Pathology of Chikungunya Virus Infection: Emergence and Clinical Insights

CHIK in Pediatrics

Pediatric hospitalized-based studies from La Réunion or India during the recent epidemics showed that the classic triad (fever, arthralgia and rash) of CHIK fever is found in more than 50% of patients.^[46–48] CHIKV fever is usually benign in children. Death is rare, and in La Réunion, only three deaths were reported (one neonatal infection, one case of acute disseminated encephalomyelitis and one case of acute hemorrhagic shock syndrome).^[37,49] However, atypical manifestations, sometimes with subsequent sequelae, have been described, especially in small infants. Neurologic manifestations ranging from simple and complex febrile seizures to meningeal syndrome, acute encephalopathy, diplopia, aphasia, acute disseminated encephalomyelitis and encephalitis have been reported, with often unremarkable cerebrospinal fluid findings.^[47–50] Risk factors for residual neurologic deficit (20% of the patients) included young age (neonatal infection), severe initial clinical presentation (encephalitis) and pathological MRI findings.^[49] Severe skin blistering in infants younger than 6 months of age affecting more than 10% of the total body surface area has been described, with intraepidermal vesiculobullous lesions sometimes having a higher mean viral load than in concurrent serum.^[48,49] All infants required hospitalization in the intensive care unit, with repeated dressings under general anesthesia. Other complications related to pediatric CHIKV infection included dehydration with dyselectrolytemia and acute renal failure, poor tolerance due to high-grade fever, bacterial secondary infection, hypoglycemia and cardiac manifestations.^[47,48,50] Conversely, persistent arthralgia and exacerbation of underlying medical conditions seem to be very rare in children, and no fulminant hepatitis has been described.
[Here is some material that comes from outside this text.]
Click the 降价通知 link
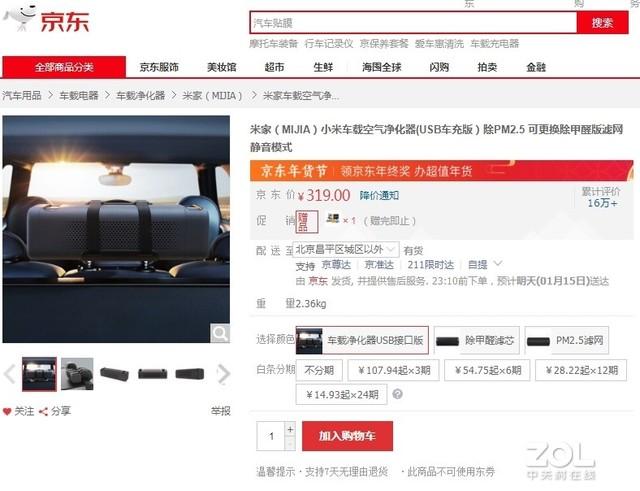The height and width of the screenshot is (491, 640). click(x=379, y=196)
Symptomatic treatment in pediatrics can be problematic during CHIKV fever. Hyperalgesia, with refusal to feed and the need for intravenous level III analgesics in small infants, was not an uncommon cause of hospitalization.^[47] Salicylates and other NSAIDs should be avoided as they may precipitate bleeding manifestations.

Recently, the development of polyvalent immunoglobulins purified from human plasma samples of convalescent CHIK patients exhibited in vitro and in vivo neutralizing activities.^[51] CHIKV immunoglobulin administration abolished viral detection in serum and dissemination to the brain in a mouse model. Viremic mothers in labor and neonates born to viremic mothers, patients with severe neurological presentation of the disease, small infants with rapidly extensive skin blistering or adults with severe underlying comorbidities could benefit from this passive immunization technique.